It capped them by population.
Here's the new rule, approved this month:
→ Holiday homes can't exceed 2% of housing stock in any neighbourhood
→ Total tourist accommodation can't exceed 8% of registered residents per district
→ Only 15% of holiday accommodation can sit on ground floors
Every regulation we've seen until now targets the same lever nights.
30 in Amsterdam (dropping to 15 in some neighbourhoods from April).
90 in Paris (down from 120 last year).
90 in Vienna.
The direction of travel has always been the same: tighten the number, add a decimal place of enforcement, repeat.
Valencia is targeting density instead.
And that's a fundamentally different mechanic.
It ties STR supply directly to the population of the neighbourhood itself. As residents leave, capacity shrinks automatically.
It builds in its own ratchet.
So here's what I'm genuinely curious about:
Is this the smarter model?
A nights cap is blunt it punishes the compliant operator as much as the absentee investor.
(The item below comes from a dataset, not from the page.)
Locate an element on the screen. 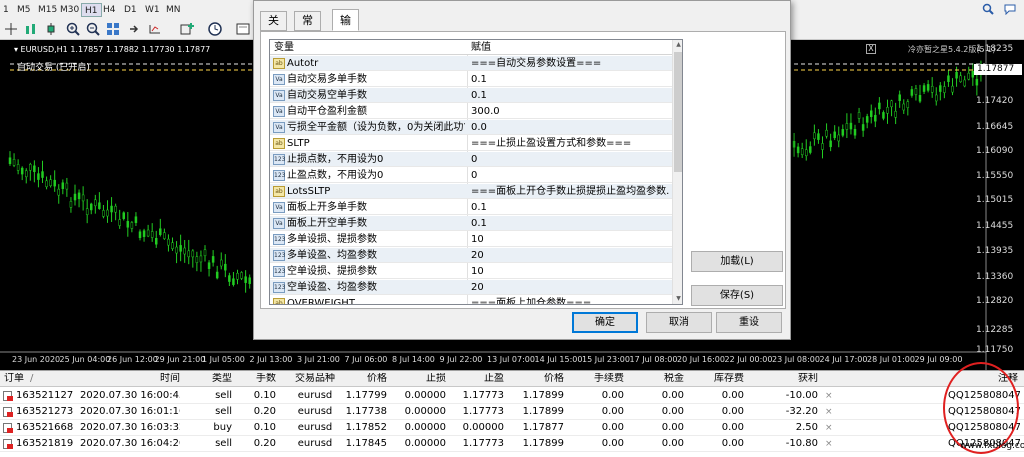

A density cap at least tries to measure the actual pressure on a neighbourhood, not the activity of a single listing.
But it also raises questions:
→ Who gets the 2%? First come, first served? Auction? Legacy operators?
→ What happens when an area gentrifies and resident numbers fall do existing licences get clawed back?
→ Does it just push activity to the neighbouring district?
I can see the logic.
I'm not sure I've seen it work yet.
What do we think as an industry?
Is density-based regulation the model the rest of Europe copies or the one we'll look back on as well-intentioned but unworkable?